Text provided >>
————————

Absolute Poker Keno Update: Money Repaid. Explanation Still a Lie and Reveals Further Amazing Incompetence and Sketchiness

Eight days ago, I wrote a post about Absolute Poker’s ridiculously non-random Keno, which detailed a pathetically incompetent mistake that they had made (or perhaps that an outside contractor, Betsoft Gaming, had made that they’d completely failed to notice). It also explained that their official explanation was a lie and that over five months had gone by without compensation or a better explanation. (I highly suggest reading that post before this one. Otherwise, you’ll have absolutely no clue what I’m talking about. Plus, it’s worth the read.)

Well, I’ve been paid back. At 2:00 today, I got this e-mail from AP (I bolded the important part):

Dear Noah,

As a valued customer and Keno player at our site, we want to update you on an issue we were made aware of that suggested the Keno game we offered to players was operating in a non-random way.

Our early analysis of this claim stated that there was a flaw specific to the game logic in ‘ten play’ only on Traditional Keno and no confirmed issue with the Random Number Generator (RNG). Upon notice of the flaw, we contacted our third party software provider of Keno, Betsoft Gaming (BSG) for a more comprehensive investigation and subsequently removed all Keno games from our site until the investigation was complete and all corrective actions taken.

Our joint investigations with BSG confirmed that while the RNG for Keno was functioning properly, it was selecting from a pre-existing data set that was not as extensive as it should have been. The results were in turn random, but from a limited data set rather than from the full data set from which RNG is expected to choose.

While the issue stemmed from our third party software provider, we accept responsibility for offering our players a Keno game that had the described issue. Therefore refunds have been issued to all Keno players of ‘five Play’, ’ten Play’ and all Traditional Keno during the period those games were offered . Any net loss you experienced while playing Keno with us, no matter how small has been credited to your account. [emphasis mine]

Your account has been credited with:

Total Amount: $12.70

We wish to offer our sincere apologies for any confusion or frustration this issue may have caused you, and we thank you for your patience while we have endeavored to correct this situation. We also want to restate our commitment to providing a safe, secure and fair gaming environment for our players.

————————

[Some records]
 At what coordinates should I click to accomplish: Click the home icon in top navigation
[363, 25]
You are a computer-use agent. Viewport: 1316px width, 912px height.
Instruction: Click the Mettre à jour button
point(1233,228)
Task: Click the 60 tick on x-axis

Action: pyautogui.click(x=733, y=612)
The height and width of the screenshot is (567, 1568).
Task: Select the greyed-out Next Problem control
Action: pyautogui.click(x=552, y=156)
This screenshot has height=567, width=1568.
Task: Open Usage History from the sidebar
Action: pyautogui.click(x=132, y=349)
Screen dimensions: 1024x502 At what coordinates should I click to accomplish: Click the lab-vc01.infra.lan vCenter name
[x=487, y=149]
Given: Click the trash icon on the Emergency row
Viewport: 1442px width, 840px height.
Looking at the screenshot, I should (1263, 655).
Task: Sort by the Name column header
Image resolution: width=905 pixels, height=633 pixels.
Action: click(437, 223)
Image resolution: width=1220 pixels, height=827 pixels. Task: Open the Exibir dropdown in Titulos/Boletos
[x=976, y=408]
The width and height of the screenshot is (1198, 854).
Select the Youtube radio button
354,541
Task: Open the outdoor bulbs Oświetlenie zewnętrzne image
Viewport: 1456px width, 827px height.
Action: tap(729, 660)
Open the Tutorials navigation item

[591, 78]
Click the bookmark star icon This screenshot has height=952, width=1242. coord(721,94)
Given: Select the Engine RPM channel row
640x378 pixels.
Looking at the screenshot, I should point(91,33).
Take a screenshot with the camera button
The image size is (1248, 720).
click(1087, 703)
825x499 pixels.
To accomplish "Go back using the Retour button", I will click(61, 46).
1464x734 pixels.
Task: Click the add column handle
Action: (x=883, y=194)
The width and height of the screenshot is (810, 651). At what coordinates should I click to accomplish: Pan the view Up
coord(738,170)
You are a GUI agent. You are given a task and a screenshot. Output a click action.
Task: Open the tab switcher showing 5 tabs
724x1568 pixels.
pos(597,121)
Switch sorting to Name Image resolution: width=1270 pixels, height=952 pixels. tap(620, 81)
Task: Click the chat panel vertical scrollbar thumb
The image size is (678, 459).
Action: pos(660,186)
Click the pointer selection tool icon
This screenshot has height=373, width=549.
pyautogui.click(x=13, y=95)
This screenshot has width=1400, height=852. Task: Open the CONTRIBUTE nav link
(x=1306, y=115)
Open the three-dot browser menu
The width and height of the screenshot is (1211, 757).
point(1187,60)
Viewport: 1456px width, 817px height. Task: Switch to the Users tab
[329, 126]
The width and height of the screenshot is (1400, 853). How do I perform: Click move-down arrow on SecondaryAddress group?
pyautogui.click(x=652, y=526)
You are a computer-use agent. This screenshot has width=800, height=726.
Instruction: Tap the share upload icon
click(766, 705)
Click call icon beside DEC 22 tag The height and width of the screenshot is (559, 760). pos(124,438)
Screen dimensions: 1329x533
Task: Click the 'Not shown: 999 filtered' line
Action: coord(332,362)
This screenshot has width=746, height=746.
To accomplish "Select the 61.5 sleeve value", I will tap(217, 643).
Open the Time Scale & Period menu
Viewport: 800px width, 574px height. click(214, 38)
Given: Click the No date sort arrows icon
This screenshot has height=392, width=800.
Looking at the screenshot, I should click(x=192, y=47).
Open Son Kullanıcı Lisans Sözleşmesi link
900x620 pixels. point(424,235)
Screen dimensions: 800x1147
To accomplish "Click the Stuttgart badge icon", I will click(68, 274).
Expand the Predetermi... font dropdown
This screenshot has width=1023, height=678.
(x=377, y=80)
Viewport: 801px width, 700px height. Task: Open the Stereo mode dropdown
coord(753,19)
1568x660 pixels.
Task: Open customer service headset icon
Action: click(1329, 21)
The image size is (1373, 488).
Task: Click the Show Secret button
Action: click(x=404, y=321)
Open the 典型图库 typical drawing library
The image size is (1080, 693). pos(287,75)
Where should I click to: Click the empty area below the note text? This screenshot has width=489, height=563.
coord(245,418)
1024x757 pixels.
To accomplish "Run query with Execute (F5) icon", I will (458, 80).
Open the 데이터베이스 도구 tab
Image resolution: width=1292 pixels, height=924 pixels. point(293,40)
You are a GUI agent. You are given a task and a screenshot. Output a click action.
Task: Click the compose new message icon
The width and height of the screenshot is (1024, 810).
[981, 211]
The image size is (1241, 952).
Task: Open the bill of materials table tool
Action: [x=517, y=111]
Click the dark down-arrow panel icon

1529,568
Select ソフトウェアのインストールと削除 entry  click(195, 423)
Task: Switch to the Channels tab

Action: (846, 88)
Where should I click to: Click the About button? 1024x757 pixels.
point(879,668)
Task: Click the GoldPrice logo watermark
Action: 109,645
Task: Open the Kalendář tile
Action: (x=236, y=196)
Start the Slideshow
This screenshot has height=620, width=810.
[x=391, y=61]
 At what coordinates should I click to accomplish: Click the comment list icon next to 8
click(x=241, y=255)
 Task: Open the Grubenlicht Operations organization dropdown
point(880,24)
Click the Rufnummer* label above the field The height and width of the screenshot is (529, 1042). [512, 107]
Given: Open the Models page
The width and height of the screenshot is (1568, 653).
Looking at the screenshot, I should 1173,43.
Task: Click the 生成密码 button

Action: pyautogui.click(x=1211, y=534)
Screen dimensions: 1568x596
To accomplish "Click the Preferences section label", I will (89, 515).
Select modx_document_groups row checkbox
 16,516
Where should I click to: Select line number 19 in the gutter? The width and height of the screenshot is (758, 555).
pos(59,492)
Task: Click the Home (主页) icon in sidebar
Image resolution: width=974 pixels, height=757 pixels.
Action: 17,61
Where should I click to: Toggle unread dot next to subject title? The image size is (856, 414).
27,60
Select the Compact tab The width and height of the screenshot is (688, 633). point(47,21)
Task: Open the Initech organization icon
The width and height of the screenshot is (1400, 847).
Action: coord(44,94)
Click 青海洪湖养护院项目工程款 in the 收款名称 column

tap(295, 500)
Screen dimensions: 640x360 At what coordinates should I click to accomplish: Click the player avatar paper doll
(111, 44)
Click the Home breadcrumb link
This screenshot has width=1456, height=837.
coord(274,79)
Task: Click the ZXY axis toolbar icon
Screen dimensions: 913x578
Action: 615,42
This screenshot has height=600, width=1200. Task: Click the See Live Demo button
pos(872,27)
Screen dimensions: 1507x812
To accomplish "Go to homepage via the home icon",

————————

Given instruction >> Please carry on the Absolute Poker Keno blog post from the end of its last sentence and write the next part.

Exercise answer >>
If you have any questions about your refund, please write to us at [removed so they don’t get spammed]

Thank you for your understanding, support and continued confidence in our game offerings.

The Absolute Poker Team

I’ve checked with a few people, and everyone seems to have been repaid a reasonable amount. (Obviously, if you haven’t been repaid, please get in contact with me.) I got my $12.70 from my degen Keno investigation, so that’s cool.

They calculated payments fairly enough. Even though their initial statement said that the problem was only with the ’10 play’ feature (which was a lie), they say they’ve repaid for all play. They say they used net losses from all those games, which I think is perfectly reasonable. I didn’t keep track of how much I lost while investigating this, but the $12.70 seems about right.

So, they deserve credit for eventually repaying their customers.

I’m quite tempted to end my post there because I hate to attack them in a post that I started writing because they repaid their customers. They should be thanked for repaying their customers, and they should certainly not be discouraged from doing the right thing in the future by a fear that any action that they take will lead to negative press. I swear that had they handled any part of this decently, I would have been much much more forgiving given that they did repay customers in the end. But, they screwed up so much here and revealed so much incompetence, negligence, and maliciousness that I just can’t in good conscience bury the hatchet.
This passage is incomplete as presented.